__EXCERPTED TEXT__:
I think this poem is about complication and the kind of incoherence it can cause, and about how high school teachers are often more interested in presenting a coherent point of view than in exploring why it's sometimes so hard to say something "straight out," why we write poetry to trace the almost incomprehensible path of one seam in an infinitude of possibly gold-bearing seams in the great, dark mine that is high school.

"Inarticulate wretches" that we all are, I think we sometimes forget that even people who can't express a point of view well still have one, and we run the rink of bellying through our daily jobs believing that if only everyone would see things the way we do, the world would be a better--or at least a more comprehensible--place.

8 comments:

FreshHell said...

Agreed. And it's what gives me patience with Red most days because despite all the noise that comes out of her, there are things too bottled up inside that she wants to express but can't yet.

bermudaonion said...

I so admire anyone who teaches high school. I think their job has become more difficult and allows little freedom (for them or their students) because of the government.

Harriet M. Welsch said...

Not just the government. Parents too. And those are the good one, the one who are paying attention. The behavior issues in high schools alone give me sympathy for classroom rigidity. But I'm definitely sympathetic to the kids. I was one of those kids who was in the musical every year. I remember our director well (although I can't seem to remember her name). We all thought she was a little crazy (in a good way), maybe in part because she wasn't so big on rules as long as we weren't hurting ourselves or each other, and because she did ask what we thought about things. The change from classroom behavior (or, in my case, orchestral behavior as well) was part of what we loved about it.

__YOUR OBJECTIVE__:
In the text about the poem, what does Harriet M. Welsch say she was in every year?

__GIVEN RECORDS__:

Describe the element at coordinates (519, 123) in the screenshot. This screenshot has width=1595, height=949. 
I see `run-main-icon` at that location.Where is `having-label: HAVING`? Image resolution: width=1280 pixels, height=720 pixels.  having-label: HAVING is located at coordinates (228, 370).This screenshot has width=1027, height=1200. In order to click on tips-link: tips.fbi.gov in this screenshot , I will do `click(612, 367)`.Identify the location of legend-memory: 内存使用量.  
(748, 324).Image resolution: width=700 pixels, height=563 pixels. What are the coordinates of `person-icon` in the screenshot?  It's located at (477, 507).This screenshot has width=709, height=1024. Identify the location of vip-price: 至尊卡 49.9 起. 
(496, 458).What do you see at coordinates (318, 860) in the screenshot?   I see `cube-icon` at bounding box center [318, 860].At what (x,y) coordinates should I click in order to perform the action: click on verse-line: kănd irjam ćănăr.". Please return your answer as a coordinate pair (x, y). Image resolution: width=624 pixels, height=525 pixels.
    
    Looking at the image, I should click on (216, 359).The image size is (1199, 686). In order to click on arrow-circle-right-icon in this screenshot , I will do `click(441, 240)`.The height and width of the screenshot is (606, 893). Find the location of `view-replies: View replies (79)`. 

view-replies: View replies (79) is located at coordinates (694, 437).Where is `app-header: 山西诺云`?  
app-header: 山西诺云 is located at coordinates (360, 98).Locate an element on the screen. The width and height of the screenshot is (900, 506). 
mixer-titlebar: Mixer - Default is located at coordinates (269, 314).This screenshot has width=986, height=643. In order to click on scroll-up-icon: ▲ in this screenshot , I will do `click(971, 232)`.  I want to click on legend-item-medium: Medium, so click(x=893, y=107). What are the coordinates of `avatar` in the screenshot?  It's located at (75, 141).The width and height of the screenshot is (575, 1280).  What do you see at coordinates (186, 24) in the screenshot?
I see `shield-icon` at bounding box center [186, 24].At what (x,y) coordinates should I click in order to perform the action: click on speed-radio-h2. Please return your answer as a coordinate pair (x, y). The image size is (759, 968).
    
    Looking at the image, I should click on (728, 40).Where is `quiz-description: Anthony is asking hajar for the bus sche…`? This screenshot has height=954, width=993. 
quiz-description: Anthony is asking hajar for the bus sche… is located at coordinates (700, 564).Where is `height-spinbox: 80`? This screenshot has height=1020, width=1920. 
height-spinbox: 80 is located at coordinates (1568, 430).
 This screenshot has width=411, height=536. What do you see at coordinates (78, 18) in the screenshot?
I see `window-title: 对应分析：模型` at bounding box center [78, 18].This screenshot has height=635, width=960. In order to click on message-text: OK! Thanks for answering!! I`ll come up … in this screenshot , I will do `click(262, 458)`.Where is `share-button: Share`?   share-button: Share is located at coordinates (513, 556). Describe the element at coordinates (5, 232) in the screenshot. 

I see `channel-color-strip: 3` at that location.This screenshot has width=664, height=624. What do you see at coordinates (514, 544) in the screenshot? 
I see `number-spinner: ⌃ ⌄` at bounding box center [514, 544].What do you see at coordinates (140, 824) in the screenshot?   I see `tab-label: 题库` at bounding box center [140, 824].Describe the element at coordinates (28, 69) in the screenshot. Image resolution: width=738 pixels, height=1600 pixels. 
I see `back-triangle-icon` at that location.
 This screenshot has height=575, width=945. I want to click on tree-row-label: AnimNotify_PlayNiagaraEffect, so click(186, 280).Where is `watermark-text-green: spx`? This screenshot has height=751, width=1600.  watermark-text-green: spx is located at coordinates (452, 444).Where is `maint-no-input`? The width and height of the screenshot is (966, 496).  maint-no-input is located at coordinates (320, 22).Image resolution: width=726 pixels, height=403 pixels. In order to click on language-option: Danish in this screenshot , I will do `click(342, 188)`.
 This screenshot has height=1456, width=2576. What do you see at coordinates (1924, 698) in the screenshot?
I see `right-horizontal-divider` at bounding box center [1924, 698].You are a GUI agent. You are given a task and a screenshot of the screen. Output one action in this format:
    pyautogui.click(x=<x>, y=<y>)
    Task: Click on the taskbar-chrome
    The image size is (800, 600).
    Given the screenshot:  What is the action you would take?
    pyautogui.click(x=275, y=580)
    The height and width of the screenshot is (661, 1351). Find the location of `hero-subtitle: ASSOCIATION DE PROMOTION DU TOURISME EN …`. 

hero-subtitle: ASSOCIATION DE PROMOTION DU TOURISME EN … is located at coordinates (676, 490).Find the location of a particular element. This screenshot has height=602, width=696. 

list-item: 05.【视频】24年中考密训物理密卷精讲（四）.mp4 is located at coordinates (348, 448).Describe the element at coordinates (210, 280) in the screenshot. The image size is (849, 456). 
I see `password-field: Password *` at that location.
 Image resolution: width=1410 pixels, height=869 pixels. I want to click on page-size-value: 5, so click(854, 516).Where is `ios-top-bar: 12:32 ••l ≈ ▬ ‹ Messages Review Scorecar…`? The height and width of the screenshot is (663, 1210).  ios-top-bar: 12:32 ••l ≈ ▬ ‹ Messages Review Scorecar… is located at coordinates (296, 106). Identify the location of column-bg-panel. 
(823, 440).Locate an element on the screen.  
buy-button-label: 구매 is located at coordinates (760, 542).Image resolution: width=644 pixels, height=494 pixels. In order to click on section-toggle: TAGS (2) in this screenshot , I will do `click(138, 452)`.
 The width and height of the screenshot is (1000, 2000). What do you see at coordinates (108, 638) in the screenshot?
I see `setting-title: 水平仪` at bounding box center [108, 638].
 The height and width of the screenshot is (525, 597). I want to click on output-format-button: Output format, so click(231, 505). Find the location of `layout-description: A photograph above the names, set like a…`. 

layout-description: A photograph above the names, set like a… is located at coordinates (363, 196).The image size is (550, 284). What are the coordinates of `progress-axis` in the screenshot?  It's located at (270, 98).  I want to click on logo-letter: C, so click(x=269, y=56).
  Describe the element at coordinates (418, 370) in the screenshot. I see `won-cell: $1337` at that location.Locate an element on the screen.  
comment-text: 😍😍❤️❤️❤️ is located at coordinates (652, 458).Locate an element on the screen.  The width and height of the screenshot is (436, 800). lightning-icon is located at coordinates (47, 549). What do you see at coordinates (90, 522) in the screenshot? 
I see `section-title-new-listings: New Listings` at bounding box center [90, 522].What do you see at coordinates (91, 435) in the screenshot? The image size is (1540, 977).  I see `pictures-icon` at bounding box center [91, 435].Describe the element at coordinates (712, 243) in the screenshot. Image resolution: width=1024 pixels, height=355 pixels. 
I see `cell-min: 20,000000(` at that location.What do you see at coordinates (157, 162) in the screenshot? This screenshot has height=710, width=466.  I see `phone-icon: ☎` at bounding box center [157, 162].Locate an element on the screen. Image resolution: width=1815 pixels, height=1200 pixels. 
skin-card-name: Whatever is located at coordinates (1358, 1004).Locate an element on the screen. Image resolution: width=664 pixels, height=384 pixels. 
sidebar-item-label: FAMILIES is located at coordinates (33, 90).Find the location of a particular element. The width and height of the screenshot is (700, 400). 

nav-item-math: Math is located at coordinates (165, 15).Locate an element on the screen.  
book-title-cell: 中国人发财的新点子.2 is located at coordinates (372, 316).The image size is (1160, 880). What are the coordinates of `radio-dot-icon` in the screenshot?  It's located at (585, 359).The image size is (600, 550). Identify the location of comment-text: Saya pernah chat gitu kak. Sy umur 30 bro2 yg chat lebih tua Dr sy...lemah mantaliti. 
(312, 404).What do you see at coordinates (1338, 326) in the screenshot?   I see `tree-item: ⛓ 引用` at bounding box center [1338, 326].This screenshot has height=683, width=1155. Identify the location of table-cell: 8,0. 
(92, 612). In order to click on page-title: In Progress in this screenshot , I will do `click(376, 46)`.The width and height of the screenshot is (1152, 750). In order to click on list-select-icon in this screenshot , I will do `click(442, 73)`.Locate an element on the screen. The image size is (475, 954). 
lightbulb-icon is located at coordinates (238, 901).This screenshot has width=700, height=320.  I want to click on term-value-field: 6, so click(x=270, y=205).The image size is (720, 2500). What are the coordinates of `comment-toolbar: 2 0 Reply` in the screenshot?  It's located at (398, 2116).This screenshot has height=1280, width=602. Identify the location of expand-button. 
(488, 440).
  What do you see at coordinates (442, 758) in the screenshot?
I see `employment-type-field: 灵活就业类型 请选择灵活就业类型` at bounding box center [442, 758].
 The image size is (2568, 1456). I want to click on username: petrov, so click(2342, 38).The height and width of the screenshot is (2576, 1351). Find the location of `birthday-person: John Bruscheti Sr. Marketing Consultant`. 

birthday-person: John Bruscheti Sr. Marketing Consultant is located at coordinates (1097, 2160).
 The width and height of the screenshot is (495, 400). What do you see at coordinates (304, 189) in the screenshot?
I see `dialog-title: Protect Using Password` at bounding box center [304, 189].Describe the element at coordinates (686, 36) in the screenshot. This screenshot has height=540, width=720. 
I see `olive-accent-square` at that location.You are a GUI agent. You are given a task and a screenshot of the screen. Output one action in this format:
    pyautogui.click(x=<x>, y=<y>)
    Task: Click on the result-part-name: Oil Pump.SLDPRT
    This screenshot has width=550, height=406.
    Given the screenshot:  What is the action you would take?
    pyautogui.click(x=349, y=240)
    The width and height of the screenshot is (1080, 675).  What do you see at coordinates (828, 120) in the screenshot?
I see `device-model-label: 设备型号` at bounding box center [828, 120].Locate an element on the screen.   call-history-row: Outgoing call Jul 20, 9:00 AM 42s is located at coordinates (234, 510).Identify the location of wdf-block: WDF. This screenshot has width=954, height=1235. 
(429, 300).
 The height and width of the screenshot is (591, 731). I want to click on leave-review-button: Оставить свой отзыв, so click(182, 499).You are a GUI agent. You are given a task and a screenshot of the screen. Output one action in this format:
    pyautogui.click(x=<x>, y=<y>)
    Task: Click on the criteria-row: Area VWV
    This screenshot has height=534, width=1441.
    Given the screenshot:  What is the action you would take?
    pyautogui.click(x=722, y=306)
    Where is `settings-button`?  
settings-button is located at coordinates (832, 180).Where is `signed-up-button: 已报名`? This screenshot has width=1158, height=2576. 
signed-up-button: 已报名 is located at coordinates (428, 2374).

__WRITTEN ANSWER__:
The musical.